→ **Selected extract**

◆ ◆ ◆ ◆ ◆ ◆ ◆

Dan: Right. So Rosie went back to the public data website to see whether those hospitals A, B, C and so on were suing. And for the most part, they weren’t — at least not like they used to.
Rosie Cima: Yeah, we now know that those cases weren’t going to a different lawyer. Right? They’re just not, they’re just not being filed.
Dan: Just not. Being filed. And it wasn’t just the hospitals that had been using these two lawyers that had fallen away. Other hospitals that had been suing tons of patients had cut way back.
From more than a thousand in 2019 to a few dozen, or less than a dozen. Or one. Or zero.
One hospital system sued more than 47 hundred people in 2019. In 2023 so far, they’ve sued one.
And remember, because older cases get wiped from the web, there’s some unknown number of cases from 2019 we aren’t seeing. The decline is probably bigger than what we see.
So, one thing to say is: We don’t know WHY this is happening. In any of these states. Our colleagues at the Baltimore Banner called every hospital in Maryland to ask about these changes, and got a bunch of no-comment. We emailed dozens of hospitals in Wisconsin and basically got the same answer.
So we’re left with some guessing – and here are some of our best guesses:
Those new laws in New York and Maryland didn’t outlaw lawsuits… but the Maryland law made them more difficult, and the New York laws made it harder to collect.
And the campaigns that led to those laws brought a LOT of negative attention to hospitals that filed a lot of lawsuits. So one way or another, it seems like a lot of hospitals decided it wasn’t worth it.
And in Wisconsin? Laws didn’t change, but the reports that the lawyer Bobby Peterson put out there did get some attention locally.
We know in Wisconsin, lawsuits halted altogether for a while when the pandemic started. Maybe hospitals noticed that they weren’t exactly losing a ton of money when that happened?

◆ ◆ ◆ ◆ ◆ ◆ ◆

→ **Study questions**
1. According to the transcript about hospitals suing patients, how many people has the hospital system that sued more than 4,700 in 2019 sued so far in 2023?
2. Write what comes next in the transcript about hospitals suing patients, picking up after its final line.

◆ ◆ ◆ ◆ ◆ ◆ ◆

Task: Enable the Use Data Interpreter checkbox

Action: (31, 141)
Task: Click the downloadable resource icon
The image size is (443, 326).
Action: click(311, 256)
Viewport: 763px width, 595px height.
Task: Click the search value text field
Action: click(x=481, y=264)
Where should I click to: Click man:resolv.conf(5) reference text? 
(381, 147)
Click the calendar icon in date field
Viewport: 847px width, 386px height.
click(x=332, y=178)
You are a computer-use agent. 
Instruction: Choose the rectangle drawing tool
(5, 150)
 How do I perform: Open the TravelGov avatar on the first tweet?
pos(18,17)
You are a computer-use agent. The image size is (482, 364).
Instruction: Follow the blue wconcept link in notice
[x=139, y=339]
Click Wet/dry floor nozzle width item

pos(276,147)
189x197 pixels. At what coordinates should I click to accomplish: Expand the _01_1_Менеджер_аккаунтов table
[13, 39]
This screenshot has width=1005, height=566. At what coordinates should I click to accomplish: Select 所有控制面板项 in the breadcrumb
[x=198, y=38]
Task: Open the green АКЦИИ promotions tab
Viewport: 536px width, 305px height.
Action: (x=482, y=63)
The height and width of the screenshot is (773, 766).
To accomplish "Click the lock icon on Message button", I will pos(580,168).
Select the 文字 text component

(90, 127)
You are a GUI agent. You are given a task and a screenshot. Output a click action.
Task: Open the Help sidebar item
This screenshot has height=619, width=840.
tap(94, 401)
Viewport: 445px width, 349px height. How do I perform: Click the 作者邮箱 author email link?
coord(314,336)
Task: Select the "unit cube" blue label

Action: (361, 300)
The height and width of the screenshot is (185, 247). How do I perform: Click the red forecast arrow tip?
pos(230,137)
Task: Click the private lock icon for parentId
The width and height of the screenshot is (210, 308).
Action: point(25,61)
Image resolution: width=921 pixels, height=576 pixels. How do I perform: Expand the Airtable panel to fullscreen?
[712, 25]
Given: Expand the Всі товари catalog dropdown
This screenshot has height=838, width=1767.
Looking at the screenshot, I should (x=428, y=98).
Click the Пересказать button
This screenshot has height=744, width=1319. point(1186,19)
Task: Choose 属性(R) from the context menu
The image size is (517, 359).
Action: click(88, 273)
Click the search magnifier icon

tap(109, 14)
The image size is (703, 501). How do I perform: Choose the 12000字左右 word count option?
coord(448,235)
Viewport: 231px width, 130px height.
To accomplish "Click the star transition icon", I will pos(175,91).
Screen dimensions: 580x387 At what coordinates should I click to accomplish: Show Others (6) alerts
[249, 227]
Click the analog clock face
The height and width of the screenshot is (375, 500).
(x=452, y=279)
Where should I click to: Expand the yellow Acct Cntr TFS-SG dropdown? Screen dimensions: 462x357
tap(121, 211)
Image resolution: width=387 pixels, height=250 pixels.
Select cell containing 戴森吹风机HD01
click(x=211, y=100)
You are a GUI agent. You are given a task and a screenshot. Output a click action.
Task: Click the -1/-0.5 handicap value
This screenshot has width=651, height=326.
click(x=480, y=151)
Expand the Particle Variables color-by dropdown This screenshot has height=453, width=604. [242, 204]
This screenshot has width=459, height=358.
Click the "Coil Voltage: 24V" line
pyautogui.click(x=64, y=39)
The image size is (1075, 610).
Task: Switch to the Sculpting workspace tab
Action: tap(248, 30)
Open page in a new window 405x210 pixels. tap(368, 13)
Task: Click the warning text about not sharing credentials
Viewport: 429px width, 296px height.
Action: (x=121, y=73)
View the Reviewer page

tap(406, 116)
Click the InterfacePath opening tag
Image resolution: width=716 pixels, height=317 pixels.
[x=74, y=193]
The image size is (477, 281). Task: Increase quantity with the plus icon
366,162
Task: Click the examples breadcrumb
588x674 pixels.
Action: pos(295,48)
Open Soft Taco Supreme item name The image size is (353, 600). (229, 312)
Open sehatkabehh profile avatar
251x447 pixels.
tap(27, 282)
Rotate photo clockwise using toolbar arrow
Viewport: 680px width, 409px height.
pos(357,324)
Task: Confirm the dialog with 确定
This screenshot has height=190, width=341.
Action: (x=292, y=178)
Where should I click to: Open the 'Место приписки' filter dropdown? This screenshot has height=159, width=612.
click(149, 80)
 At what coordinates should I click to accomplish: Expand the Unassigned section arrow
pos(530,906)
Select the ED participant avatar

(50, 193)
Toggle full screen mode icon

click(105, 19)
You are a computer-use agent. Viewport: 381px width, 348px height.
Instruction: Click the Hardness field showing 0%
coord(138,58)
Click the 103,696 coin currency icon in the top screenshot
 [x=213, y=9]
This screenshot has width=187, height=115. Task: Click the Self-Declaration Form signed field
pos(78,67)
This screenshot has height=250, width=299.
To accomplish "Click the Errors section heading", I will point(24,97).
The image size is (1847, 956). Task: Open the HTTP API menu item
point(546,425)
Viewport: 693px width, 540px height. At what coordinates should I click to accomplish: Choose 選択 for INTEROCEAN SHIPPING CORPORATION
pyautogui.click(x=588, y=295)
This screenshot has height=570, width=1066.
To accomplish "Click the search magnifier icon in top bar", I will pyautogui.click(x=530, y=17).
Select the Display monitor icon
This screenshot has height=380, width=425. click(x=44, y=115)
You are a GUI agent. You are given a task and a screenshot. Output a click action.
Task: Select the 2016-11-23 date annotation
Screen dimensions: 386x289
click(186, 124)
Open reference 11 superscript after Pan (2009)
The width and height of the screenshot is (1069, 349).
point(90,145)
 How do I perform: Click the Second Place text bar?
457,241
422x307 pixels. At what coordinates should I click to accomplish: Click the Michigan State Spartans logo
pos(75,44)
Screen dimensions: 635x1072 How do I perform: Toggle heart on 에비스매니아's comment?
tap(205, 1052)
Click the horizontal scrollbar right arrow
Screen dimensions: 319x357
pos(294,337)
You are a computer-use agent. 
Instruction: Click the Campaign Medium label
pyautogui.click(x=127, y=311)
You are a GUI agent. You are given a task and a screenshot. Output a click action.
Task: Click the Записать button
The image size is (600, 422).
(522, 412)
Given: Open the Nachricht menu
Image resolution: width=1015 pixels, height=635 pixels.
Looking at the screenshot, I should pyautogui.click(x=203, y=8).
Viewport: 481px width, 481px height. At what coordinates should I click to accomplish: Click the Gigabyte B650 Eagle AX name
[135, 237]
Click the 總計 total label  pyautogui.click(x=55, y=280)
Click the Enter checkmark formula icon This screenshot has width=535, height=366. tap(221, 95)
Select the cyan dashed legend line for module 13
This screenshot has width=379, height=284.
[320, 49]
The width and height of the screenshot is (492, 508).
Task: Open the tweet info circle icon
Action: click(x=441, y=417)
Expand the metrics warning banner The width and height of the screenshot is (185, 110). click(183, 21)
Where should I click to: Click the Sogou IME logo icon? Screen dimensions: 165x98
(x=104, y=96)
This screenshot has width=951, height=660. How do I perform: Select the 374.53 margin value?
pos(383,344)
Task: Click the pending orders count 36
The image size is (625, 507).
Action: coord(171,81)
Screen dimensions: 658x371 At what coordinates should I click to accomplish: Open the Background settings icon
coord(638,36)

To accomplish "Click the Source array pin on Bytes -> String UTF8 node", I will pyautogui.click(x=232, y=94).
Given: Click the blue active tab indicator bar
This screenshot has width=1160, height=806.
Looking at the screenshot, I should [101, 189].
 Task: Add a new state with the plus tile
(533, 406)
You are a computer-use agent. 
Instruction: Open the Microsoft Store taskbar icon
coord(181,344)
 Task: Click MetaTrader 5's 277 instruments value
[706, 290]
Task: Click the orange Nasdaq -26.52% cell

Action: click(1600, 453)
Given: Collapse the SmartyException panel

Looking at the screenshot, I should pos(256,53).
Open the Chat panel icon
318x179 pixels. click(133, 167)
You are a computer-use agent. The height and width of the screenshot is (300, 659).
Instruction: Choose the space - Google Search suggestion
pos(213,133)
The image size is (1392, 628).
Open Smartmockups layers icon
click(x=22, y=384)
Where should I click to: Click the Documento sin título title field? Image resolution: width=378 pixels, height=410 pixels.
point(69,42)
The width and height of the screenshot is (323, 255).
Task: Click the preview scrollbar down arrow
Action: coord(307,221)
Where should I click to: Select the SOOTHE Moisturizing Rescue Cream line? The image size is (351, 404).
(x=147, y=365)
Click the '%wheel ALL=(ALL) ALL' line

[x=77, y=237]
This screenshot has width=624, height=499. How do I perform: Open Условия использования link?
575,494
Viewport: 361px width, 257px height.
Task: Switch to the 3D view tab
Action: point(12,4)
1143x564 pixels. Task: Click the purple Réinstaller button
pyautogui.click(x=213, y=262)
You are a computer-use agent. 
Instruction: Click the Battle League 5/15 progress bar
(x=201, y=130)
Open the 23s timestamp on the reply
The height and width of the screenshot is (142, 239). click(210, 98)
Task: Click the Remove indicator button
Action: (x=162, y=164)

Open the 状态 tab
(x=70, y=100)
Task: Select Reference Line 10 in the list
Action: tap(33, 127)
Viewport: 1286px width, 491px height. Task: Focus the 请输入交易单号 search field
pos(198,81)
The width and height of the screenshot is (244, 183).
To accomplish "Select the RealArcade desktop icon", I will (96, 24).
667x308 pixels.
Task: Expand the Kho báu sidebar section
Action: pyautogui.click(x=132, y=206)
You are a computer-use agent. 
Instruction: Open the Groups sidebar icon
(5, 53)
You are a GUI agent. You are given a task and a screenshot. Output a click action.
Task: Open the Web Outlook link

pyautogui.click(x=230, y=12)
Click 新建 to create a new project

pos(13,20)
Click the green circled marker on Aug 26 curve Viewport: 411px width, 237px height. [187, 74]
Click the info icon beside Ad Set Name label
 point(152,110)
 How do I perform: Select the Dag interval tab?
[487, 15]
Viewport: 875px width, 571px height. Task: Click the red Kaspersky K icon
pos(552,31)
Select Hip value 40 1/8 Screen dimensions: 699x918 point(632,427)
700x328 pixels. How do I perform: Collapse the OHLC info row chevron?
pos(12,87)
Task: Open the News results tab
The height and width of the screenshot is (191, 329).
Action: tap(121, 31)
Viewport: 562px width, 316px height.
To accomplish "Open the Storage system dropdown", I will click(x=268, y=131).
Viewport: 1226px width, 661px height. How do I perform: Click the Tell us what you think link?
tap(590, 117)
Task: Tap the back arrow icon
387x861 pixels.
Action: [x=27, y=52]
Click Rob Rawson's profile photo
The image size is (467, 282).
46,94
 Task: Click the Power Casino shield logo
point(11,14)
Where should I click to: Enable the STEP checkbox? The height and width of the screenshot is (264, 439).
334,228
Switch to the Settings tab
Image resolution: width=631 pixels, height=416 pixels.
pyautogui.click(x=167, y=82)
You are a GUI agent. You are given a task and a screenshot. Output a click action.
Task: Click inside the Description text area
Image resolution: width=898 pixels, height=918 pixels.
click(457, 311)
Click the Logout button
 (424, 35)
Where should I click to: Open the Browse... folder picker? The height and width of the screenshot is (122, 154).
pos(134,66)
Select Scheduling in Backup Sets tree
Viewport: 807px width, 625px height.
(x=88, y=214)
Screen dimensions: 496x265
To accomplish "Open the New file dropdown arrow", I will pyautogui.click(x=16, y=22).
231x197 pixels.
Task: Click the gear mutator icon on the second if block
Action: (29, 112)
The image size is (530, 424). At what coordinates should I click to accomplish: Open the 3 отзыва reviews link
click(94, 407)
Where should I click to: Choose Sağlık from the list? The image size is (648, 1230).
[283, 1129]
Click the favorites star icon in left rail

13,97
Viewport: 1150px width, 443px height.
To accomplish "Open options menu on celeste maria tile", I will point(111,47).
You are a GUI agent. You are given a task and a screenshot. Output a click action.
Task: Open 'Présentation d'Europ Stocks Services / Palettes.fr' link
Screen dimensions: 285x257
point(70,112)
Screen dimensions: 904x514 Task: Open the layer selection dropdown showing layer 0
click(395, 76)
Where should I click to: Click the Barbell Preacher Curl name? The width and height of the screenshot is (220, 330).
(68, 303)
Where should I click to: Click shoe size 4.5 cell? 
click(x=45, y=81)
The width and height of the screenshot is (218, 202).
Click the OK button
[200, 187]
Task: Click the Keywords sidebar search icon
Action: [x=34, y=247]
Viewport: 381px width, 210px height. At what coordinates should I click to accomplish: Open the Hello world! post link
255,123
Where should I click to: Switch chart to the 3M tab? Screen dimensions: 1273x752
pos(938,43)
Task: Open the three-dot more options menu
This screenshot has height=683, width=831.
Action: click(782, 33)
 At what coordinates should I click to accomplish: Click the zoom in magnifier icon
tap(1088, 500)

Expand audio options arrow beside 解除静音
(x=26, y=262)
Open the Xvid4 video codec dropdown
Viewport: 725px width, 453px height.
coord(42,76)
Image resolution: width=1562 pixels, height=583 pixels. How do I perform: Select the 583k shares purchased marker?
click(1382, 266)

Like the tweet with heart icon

◆ ◆ ◆ ◆ ◆ ◆ ◆

→ **Task-by-task answers**
1. One.

2.
Here’s one last data point from Rosie. She looked closely at the cases she had for those two lawyers from 2019. The ones where the hospital was awarded a judgment.
Rosie Cima: We found that the majority of those awards were never fulfilled, like, I, I feel like that’s important, a judge said, yes, you defendant owe this case. company, the plaintiff, this much money and in a lot of cases, the plaintiff hasn’t paid out. And it’s been years.
Dan: Which I don’t think is evidence that “Wow, these folks were really good at dodging payment!” No, because in a lot of these old cases, the judge gave an OK to garnish these folks’ wages: To take money directly from their paycheck.
So if these debts haven’t been paid, years later – and remember, these are often amounts of a thousand dollars or less – it seems like these folks may be earning so little that garnishing their wages for years doesn’t get you much.
So, to start wrapping up: There’s a TON we don’t know. For one thing, there’s 47 other states we haven’t looked at. And we don’t know if hospitals in these three states will start suing again, when they think nobody’s looking.
But here’s something I do know: A surprising number of those other states have been passing new laws and regulations in the last couple years, to prevent hospitals from filing so many lawsuits against folks who qualify for charity care:
Illinois, Arizona, Colorado, Minnesota, Washington, Oregon. I’m probably missing some.
But here’s the single biggest thing I’m taking away from this whole adventure: A LOT more people qualify for charity care– free or discounted care from the hospital– than we think.
And we can help ourselves and each other, just by spreading the word.
I called Casey Gasior in Wisconsin a couple weeks ago. It wasn’t a great day for her.
Casey: Everybody in my house is sick and I just tested positive for covid. And now we’re going to lose work time.
Dan: Right.
Casey: I tell you, it never ends.
Dan: I was calling because I knew: Casey and her husband Ron have had more medical adventures this year. More knee trouble for him, emergency surgery for her, time away from work and lost income for both of them. And thousands of dollars of new medical bills.
I said to her: It seems like maybe you and Ron might qualify to have some of those bills forgiven through charity care.
Casey: I think my, my husband makes too much.
And I was like, well, maybe. But as we learned from Nick McLaughlin in our last episode, almost 60 percent of Americans qualify for charity care at a bunch of hospitals.
And the nonprofit Dollar For has created a database of the charity care policies of almost every hospital in the country – and they’ve built it into their website.
So you can type in a few details – where you were treated, how much you make – and it’ll tell you whether you’re likely to qualify for help.
Dan: So, I’m looking at their website right now.
And would it be okay with you to just kind of walk through kind of what they’re asking you, what they, um…
Casey: Yeah, sure.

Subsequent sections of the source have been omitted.